Bug 2030186

Summary: cv.status.conditions.Available goes to False if conditionalEdges have invalid risk names
Product: OpenShift Container Platform Reporter: Yang Yang <yanyang>
Component: Cluster Version OperatorAssignee: W. Trevor King <wking>
Status: CLOSED WONTFIX QA Contact: Yang Yang <yanyang>
Severity: medium Docs Contact:
Priority: medium    
Version: 4.10CC: aos-bugs, jokerman, wking
Target Milestone: ---   
Target Release: 4.10.0   
Hardware: Unspecified   
OS: Unspecified   
Whiteboard:
Fixed In Version: Doc Type: If docs needed, set a value
Doc Text:
Story Points: ---
Clone Of: Environment:
Last Closed: 2021-12-09 06:06:41 UTC Type: Bug
Regression: --- Mount Type: ---
Documentation: --- CRM:
Verified Versions: Category: ---
oVirt Team: --- RHEL 7.3 requirements from Atomic Host:
Cloudforms Team: --- Target Upstream Version:
Embargoed:

Description Yang Yang 2021-12-08 07:03:19 UTC
Description of problem:
If a cluster is patched to a dummy cincinnati which has invalid risk names, CVO sets the Available condition to False which is confusing. It would be better to prompt the invalid risk name error but keep the cluster available.

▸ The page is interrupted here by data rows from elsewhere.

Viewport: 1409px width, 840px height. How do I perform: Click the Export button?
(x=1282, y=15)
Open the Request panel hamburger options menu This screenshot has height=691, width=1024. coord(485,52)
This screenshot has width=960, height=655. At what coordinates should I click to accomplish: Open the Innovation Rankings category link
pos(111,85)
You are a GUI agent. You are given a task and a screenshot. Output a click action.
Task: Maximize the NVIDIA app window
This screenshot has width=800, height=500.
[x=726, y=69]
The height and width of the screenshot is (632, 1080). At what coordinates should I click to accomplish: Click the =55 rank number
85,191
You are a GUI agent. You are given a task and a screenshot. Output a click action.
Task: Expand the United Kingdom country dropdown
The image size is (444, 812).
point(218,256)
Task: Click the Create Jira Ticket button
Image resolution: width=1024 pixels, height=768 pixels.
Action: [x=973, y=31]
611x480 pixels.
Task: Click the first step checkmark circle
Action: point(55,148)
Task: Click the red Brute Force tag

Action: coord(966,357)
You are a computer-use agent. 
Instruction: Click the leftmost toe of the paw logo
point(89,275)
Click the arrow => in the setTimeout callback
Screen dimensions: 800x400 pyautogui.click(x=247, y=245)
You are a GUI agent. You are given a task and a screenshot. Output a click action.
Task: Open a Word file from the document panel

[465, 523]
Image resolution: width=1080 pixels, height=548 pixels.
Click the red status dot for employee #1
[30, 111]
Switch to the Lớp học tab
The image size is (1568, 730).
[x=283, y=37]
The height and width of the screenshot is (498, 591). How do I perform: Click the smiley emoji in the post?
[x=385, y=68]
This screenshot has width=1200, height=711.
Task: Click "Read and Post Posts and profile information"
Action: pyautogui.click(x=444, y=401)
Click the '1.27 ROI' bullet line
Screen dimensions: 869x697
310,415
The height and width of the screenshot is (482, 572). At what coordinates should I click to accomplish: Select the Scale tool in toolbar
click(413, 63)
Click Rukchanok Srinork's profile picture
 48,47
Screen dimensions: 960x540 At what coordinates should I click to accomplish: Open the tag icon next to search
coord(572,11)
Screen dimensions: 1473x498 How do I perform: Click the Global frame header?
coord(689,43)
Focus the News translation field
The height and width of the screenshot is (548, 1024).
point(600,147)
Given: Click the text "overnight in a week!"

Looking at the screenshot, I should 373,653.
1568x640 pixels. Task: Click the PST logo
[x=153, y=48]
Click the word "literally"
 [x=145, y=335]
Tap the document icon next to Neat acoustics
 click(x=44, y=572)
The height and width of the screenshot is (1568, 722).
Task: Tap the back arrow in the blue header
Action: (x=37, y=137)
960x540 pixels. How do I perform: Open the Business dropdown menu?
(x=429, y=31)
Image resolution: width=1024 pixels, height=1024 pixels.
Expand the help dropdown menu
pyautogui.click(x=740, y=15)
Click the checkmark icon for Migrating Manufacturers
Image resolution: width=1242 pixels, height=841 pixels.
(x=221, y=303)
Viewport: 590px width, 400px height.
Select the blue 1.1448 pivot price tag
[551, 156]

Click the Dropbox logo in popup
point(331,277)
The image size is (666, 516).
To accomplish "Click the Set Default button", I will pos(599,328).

# oc get clusterversion/version -ojson | jq -r .status.conditions
[
  {
    "lastTransitionTime": "2021-12-08T05:53:39Z",
    "status": "False",
    "type": "Available"
  },
  {
    "lastTransitionTime": "2021-12-08T05:53:39Z",
    "message": "ClusterVersion.config.openshift.io \"version\" is invalid: status.conditionalUpdates.conditions.reason: Invalid value: \"Multiple releases\": status.conditionalUpdates.conditions.reason in body should match '^[A-Za-z]([A-Za-z0-9_,:]*[A-Za-z0-9_])?$'",
    "status": "True",
    "type": "Failing"
  },
  {
    "lastTransitionTime": "2021-12-07T08:51:24Z",
    "message": "Error ensuring the cluster version is up to date: ClusterVersion.config.openshift.io \"version\" is invalid: status.conditionalUpdates.conditions.reason: Invalid value: \"Multiple releases\": status.conditionalUpdates.conditions.reason in body should match '^[A-Za-z]([A-Za-z0-9_,:]*[A-Za-z0-9_])?$'",
    "status": "False",
    "type": "Progressing"
  },
  {
    "lastTransitionTime": "2021-12-08T05:50:33Z",
    "status": "True",
    "type": "RetrievedUpdates"
  }
]

Version-Release number of the following components:
4.10.0-0.nightly-2021-12-03-213835

How reproducible:
Always

Steps to Reproduce:
1. Install a cluster
2. Patch to use the dummy cincinnati
# oc patch clusterversion/version --patch '{"spec":{"upstream":"https://raw.githubusercontent.com/shellyyang1989/upgrade-cincy/master/cincy-conditional-edge-invalid-multi-payloads.json"}}' --type=merge
clusterversion.config.openshift.io/version patched

Actual results:
status.Available is set to False

Expected results:
It would be better to prompt the invalid risk name error but keep the cluster available.

Additional info:
Please attach logs from ansible-playbook with the -vvv flag

Comment 1 Yang Yang 2021-12-08 07:53:05 UTC
CVO log is available online https://drive.google.com/file/d/1zcPyDqTePN6Hdey4je2Y6pqCXkKkG2U6/view?usp=sharing.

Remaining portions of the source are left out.